__TEXT SEGMENT__.
◆ ◆ ◆

Lorenzo Carcaterra is one of my favorite authors of fiction that is loosely based on historical fact. However, his novel “Street Boys” (2002, 336 pages in paperback format) seemed like such foolishness that I had to check the history of World War II in Italy to find out how closely he followed actual events. Fact: It is, indeed, fabrication that stretched my imagination to the breaking point. That doesn’t make it a bad story or an inferior book. It simply means that the reader must be prepared to read a supposedly fact-based book as pure fantasy.


“Street Boys” is based on “Four Days in Naples” when residents staged protests, demonstrations, and rebellion against the occupying Nazi forces. In 1943, on September 27, 28, 29, and 30, there were violent outbreaks in various parts of Naples by various contingents of people. On October 1, German forces began to clear out because of the arrival of allied troops.


Carcaterra’s fictional account informs us that all of the adult population (along with virtually all of their young daughters) had evacuated the city. All that remained were the scugnizzi, boyhood street urchins who were left with bombed-out houses, no electric power, and enough “food scraps” to keep them alive (with no explanation of where such “scraps” originated). Aside from the kids (who ranged in age from about 4 to 16), there was an old drunk and his beautiful daughter Nunzia.

◆ ◆ ◆

__COLLECTED MATERIAL__.
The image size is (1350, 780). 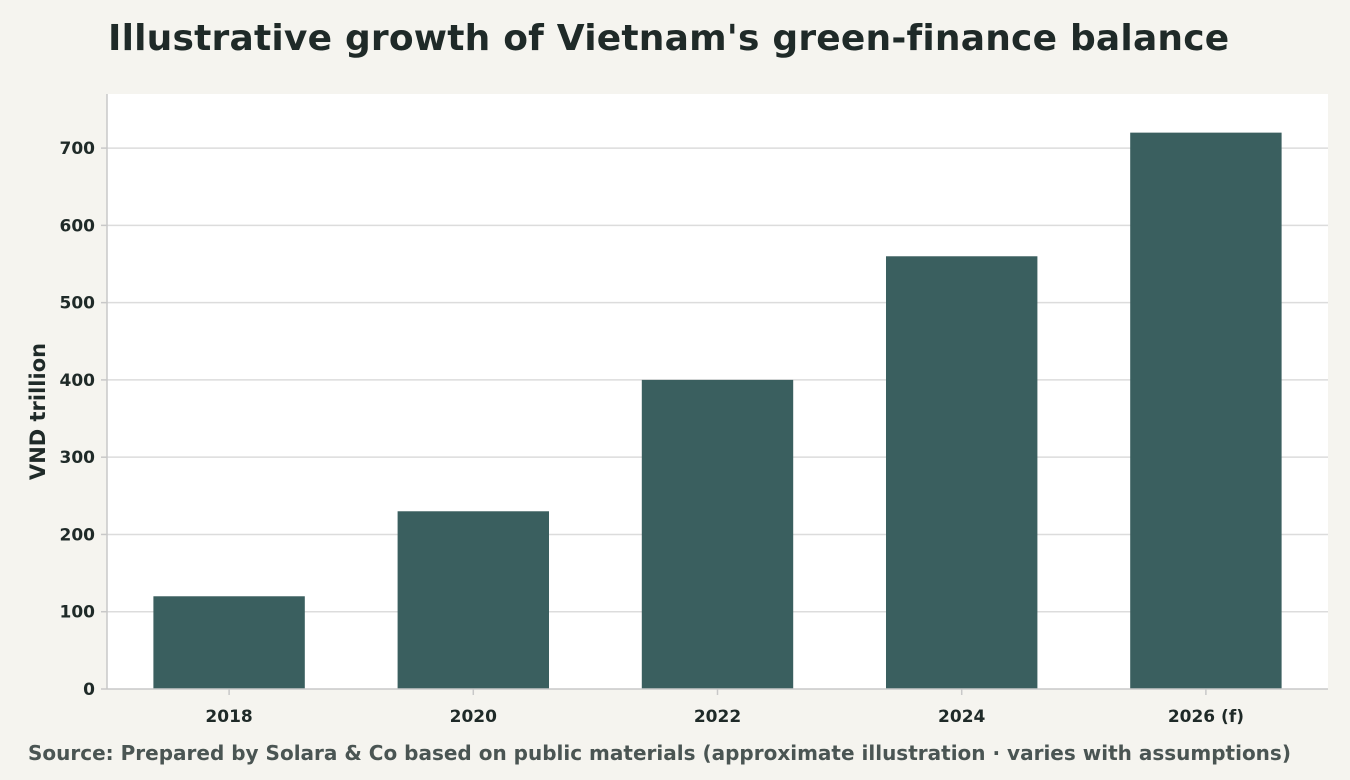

◆ ◆ ◆

__ACTIONS TO TAKE__.
• 1. In the review of "Street Boys," on what date did German forces begin to clear out of Naples?
• 2. Name every day in September 1943 that the review of "Street Boys" gives for the violent outbreaks in Naples.

__ANSWERS GIVEN__.
• 1. October 1, 1943

• 2. September 27, September 28, September 29, and September 30